§ **Raw data**
——————

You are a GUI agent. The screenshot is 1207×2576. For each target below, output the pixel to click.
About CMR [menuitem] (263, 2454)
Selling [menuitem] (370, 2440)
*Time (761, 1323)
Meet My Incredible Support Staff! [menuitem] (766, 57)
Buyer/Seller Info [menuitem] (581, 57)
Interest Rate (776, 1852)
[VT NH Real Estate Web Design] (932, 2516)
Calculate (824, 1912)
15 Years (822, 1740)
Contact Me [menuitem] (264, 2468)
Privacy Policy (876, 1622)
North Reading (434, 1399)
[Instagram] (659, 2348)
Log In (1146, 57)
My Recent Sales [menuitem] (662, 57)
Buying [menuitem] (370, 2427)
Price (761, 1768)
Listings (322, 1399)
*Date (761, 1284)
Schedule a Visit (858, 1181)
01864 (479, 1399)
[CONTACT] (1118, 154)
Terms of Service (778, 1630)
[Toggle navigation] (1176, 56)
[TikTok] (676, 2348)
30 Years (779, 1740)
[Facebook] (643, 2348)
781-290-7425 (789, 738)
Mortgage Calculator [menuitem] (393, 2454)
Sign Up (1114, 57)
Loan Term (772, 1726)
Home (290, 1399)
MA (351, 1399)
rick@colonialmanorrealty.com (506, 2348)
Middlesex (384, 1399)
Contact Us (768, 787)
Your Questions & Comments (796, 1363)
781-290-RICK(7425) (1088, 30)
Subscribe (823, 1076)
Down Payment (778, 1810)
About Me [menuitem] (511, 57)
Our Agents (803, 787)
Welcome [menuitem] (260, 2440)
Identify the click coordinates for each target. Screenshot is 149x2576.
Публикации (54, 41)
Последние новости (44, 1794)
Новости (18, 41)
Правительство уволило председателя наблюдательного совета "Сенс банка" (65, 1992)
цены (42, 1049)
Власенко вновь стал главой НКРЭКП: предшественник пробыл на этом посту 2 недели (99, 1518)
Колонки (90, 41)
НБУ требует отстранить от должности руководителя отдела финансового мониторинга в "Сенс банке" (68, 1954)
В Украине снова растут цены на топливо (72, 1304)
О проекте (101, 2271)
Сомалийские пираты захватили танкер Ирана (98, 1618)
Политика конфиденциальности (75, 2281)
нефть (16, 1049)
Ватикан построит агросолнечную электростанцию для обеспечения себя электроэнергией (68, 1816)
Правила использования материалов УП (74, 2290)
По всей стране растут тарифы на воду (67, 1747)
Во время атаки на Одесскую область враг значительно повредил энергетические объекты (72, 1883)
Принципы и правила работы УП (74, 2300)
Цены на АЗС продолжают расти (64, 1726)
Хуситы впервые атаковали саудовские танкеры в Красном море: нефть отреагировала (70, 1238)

——————

§ **Work instruction**
The answer is to be the complete listing, transcribed exactly.

§ **Written solution**
You are a GUI agent. The screenshot is 1207×2576. For each target below, output the pixel to click.
About CMR [menuitem] (263, 2454)
Selling [menuitem] (370, 2440)
*Time (761, 1323)
Meet My Incredible Support Staff! [menuitem] (766, 57)
Buyer/Seller Info [menuitem] (581, 57)
Interest Rate (776, 1852)
[VT NH Real Estate Web Design] (932, 2516)
Calculate (824, 1912)
15 Years (822, 1740)
Contact Me [menuitem] (264, 2468)
Privacy Policy (876, 1622)
North Reading (434, 1399)
[Instagram] (659, 2348)
Log In (1146, 57)
My Recent Sales [menuitem] (662, 57)
Buying [menuitem] (370, 2427)
Price (761, 1768)
Listings (322, 1399)
*Date (761, 1284)
Schedule a Visit (858, 1181)
01864 (479, 1399)
[CONTACT] (1118, 154)
Terms of Service (778, 1630)
[Toggle navigation] (1176, 56)
[TikTok] (676, 2348)
30 Years (779, 1740)
[Facebook] (643, 2348)
781-290-7425 (789, 738)
Mortgage Calculator [menuitem] (393, 2454)
Sign Up (1114, 57)
Loan Term (772, 1726)
Home (290, 1399)
MA (351, 1399)
rick@colonialmanorrealty.com (506, 2348)
Middlesex (384, 1399)
Contact Us (768, 787)
Your Questions & Comments (796, 1363)
781-290-RICK(7425) (1088, 30)
Subscribe (823, 1076)
Down Payment (778, 1810)
About Me [menuitem] (511, 57)
Our Agents (803, 787)
Welcome [menuitem] (260, 2440)
Identify the click coordinates for each target. Screenshot is 149x2576.
Публикации (54, 41)
Последние новости (44, 1794)
Новости (18, 41)
Правительство уволило председателя наблюдательного совета "Сенс банка" (65, 1992)
цены (42, 1049)
Власенко вновь стал главой НКРЭКП: предшественник пробыл на этом посту 2 недели (99, 1518)
Колонки (90, 41)
НБУ требует отстранить от должности руководителя отдела финансового мониторинга в "Сенс банке" (68, 1954)
В Украине снова растут цены на топливо (72, 1304)
О проекте (101, 2271)
Сомалийские пираты захватили танкер Ирана (98, 1618)
Политика конфиденциальности (75, 2281)
нефть (16, 1049)
Ватикан построит агросолнечную электростанцию для обеспечения себя электроэнергией (68, 1816)
Правила использования материалов УП (74, 2290)
По всей стране растут тарифы на воду (67, 1747)
Во время атаки на Одесскую область враг значительно повредил энергетические объекты (72, 1883)
Принципы и правила работы УП (74, 2300)
Цены на АЗС продолжают расти (64, 1726)
Хуситы впервые атаковали саудовские танкеры в Красном море: нефть отреагировала (70, 1238)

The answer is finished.